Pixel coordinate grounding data
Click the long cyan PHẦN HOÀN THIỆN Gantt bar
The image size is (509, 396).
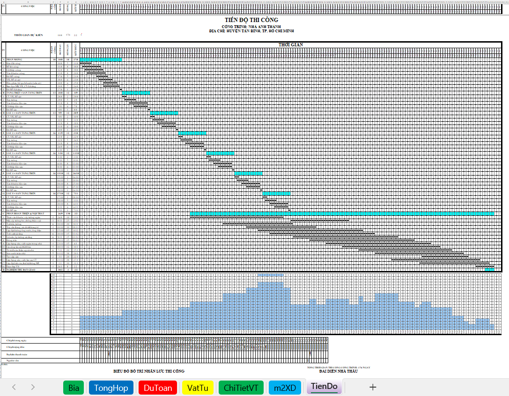coord(342,213)
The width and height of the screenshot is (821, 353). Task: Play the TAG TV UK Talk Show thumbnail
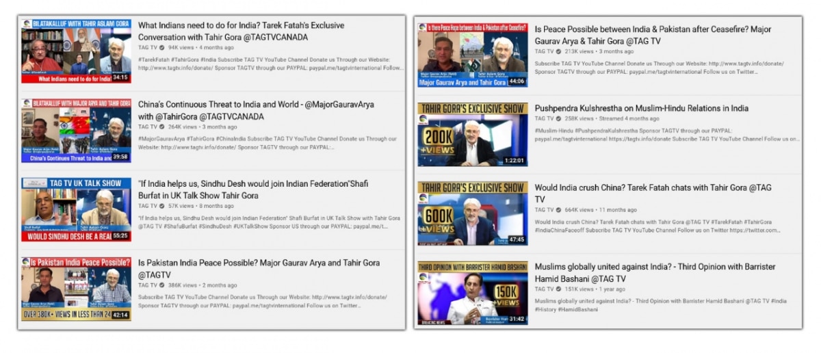pos(76,209)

Your objective: Copy the records word for word, leaving no picture in the copy.

Written response:
Click the long cyan PHẦN HOÀN THIỆN Gantt bar
The image size is (509, 396).
coord(342,213)
The width and height of the screenshot is (821, 353). Task: Play the TAG TV UK Talk Show thumbnail
pos(76,209)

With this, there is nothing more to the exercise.